++++ SUPPLIED ENTRIES ++++

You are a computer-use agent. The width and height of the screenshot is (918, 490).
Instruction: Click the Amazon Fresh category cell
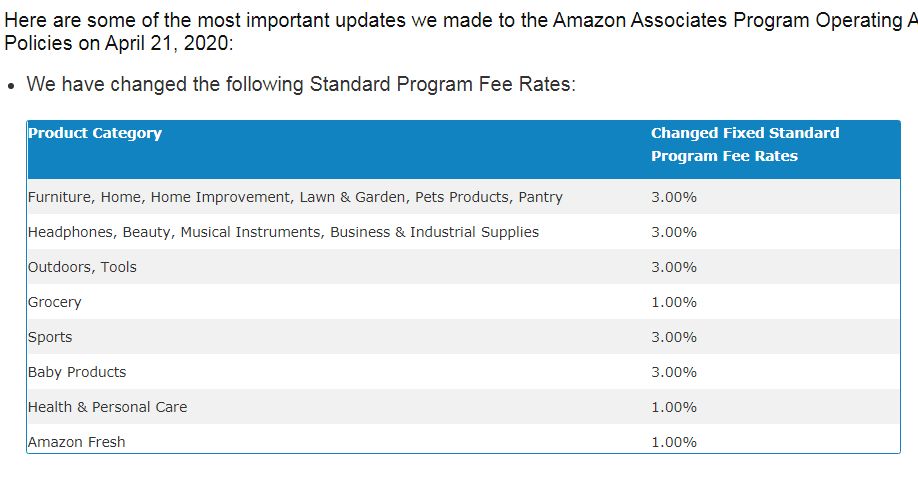pyautogui.click(x=76, y=442)
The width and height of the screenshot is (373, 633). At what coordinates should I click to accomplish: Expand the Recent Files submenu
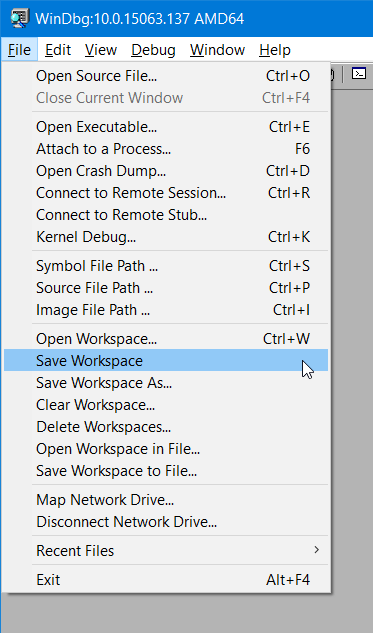tap(166, 551)
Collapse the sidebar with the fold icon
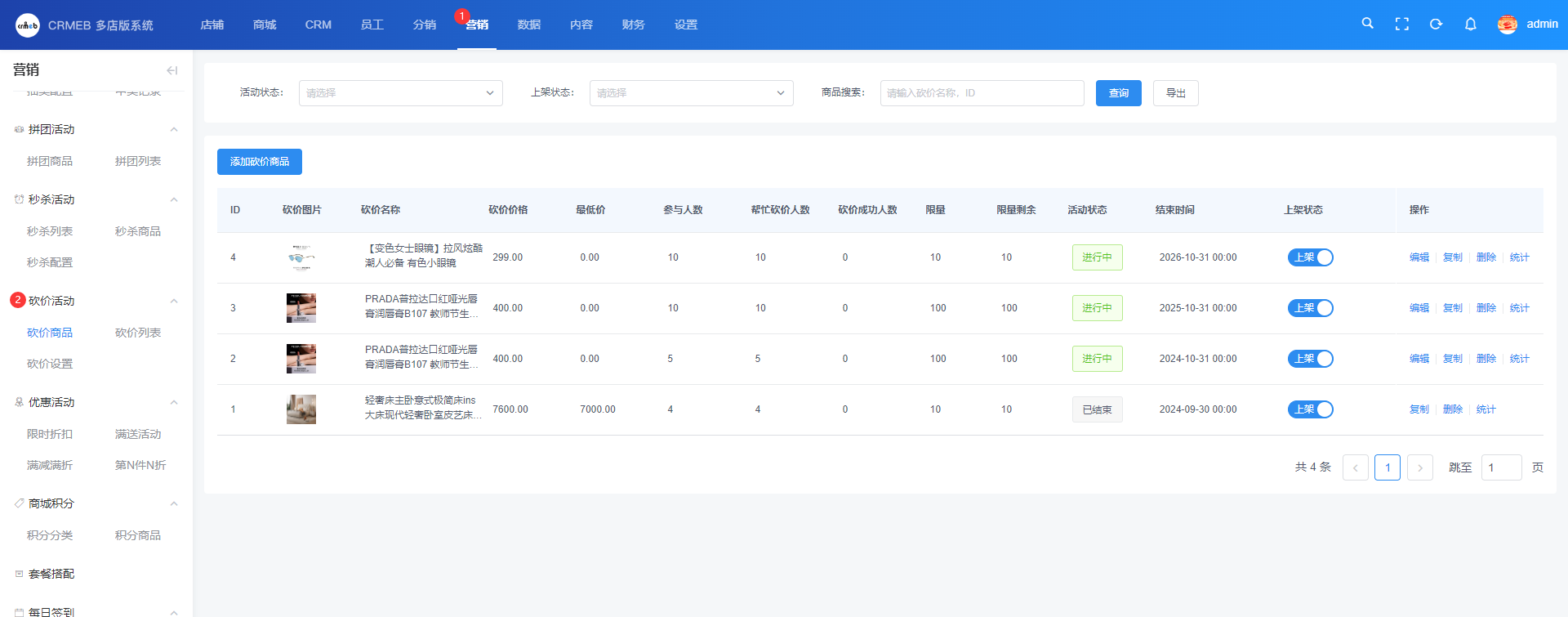 [172, 70]
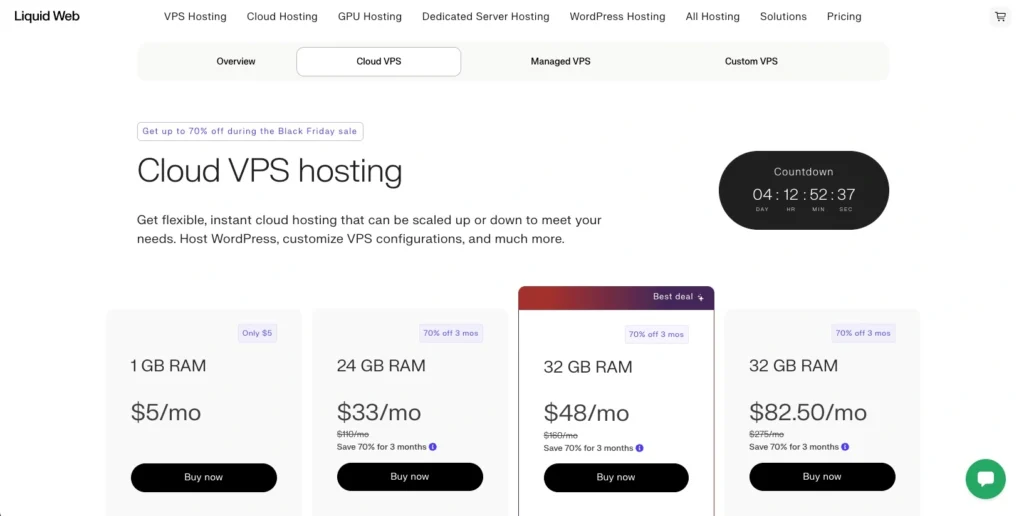The height and width of the screenshot is (516, 1024).
Task: Expand the Solutions navigation menu
Action: tap(783, 17)
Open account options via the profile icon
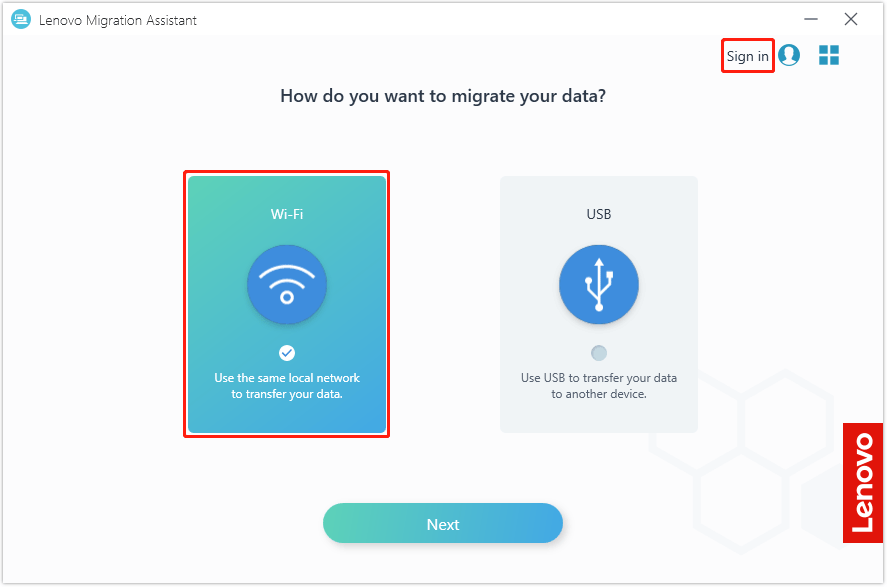 [789, 55]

++++

▸ WORK INSTRUCTIONS:
Images stay out, but the rest of the records must be retyped exactly.

▸ RESULT:
You are a computer-use agent. The width and height of the screenshot is (918, 490).
Instruction: Click the Amazon Fresh category cell
pyautogui.click(x=76, y=442)
The width and height of the screenshot is (373, 633). At what coordinates should I click to accomplish: Expand the Recent Files submenu
tap(166, 551)
Collapse the sidebar with the fold icon
 [172, 70]
The height and width of the screenshot is (516, 1024).
Task: Expand the Solutions navigation menu
Action: tap(783, 17)
Open account options via the profile icon
 [789, 55]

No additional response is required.